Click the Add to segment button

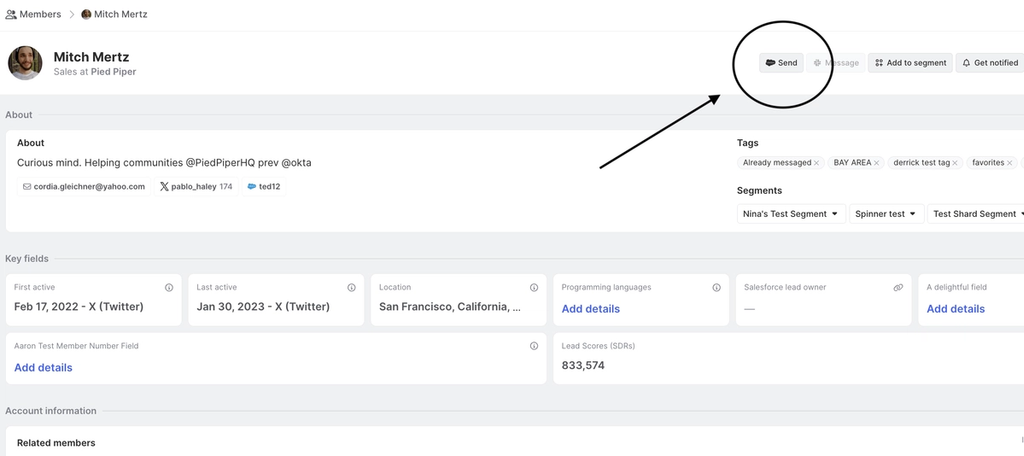(910, 63)
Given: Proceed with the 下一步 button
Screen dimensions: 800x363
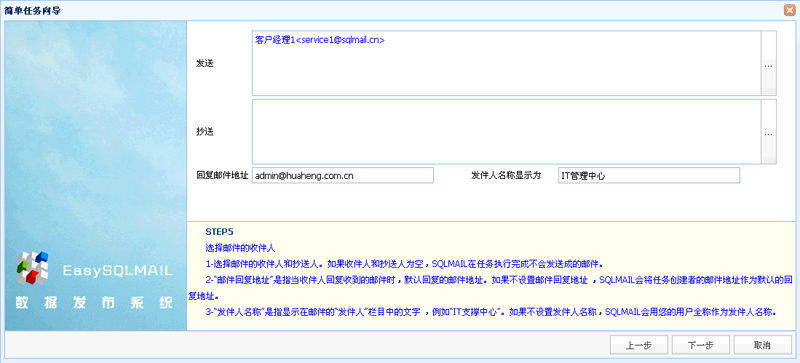Looking at the screenshot, I should pos(701,345).
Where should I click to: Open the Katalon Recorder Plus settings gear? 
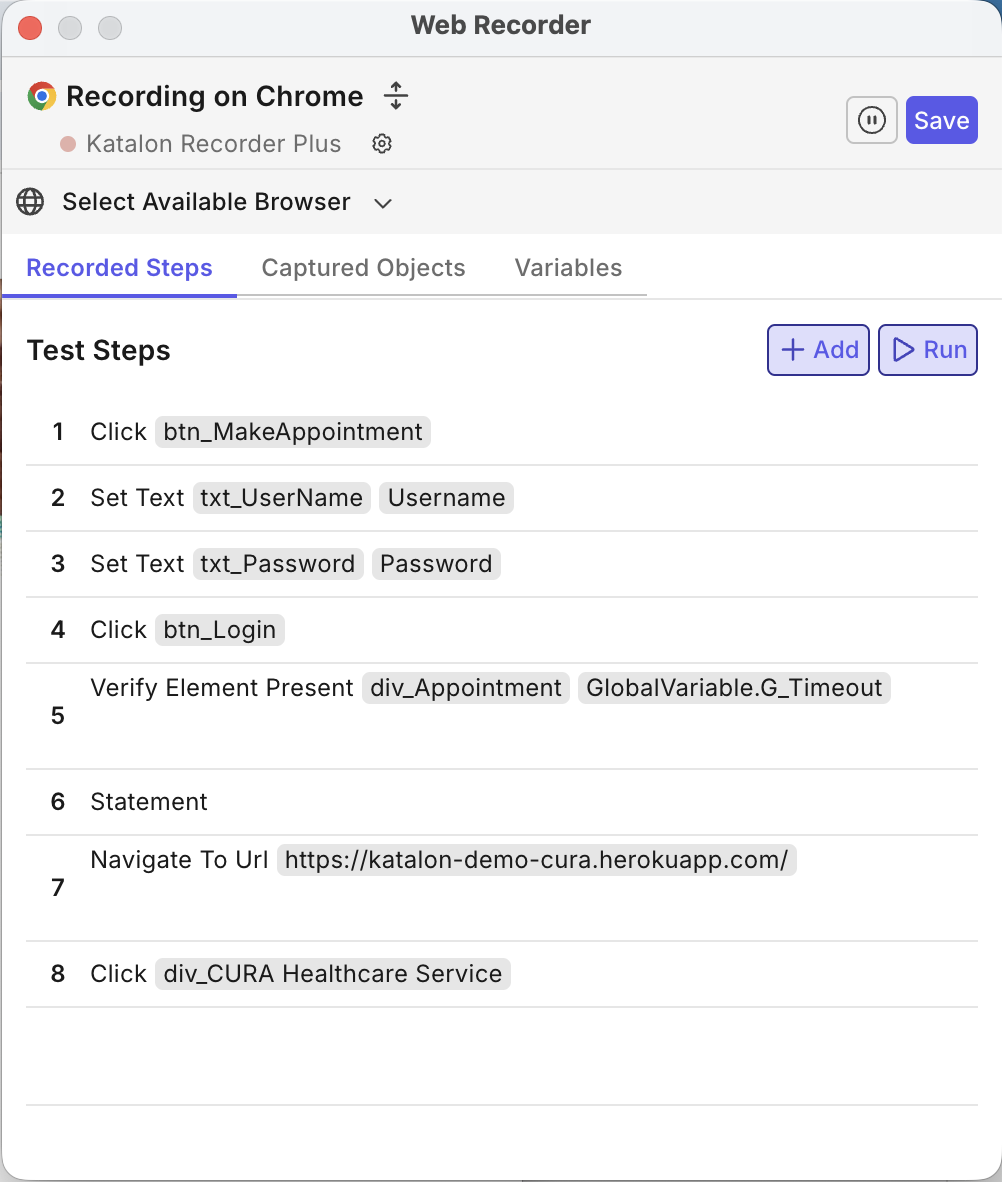pyautogui.click(x=381, y=143)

▬▬▬▬▬▬▬▬▬▬

Activity. Write out each line exactly, from the one containing "Screen dimensions: 800x363" through the end of the entries, and skip the pictures.

Solved exercise.
Screen dimensions: 800x363
Looking at the screenshot, I should pos(701,345).
Where should I click to: Open the Katalon Recorder Plus settings gear? 
pyautogui.click(x=381, y=143)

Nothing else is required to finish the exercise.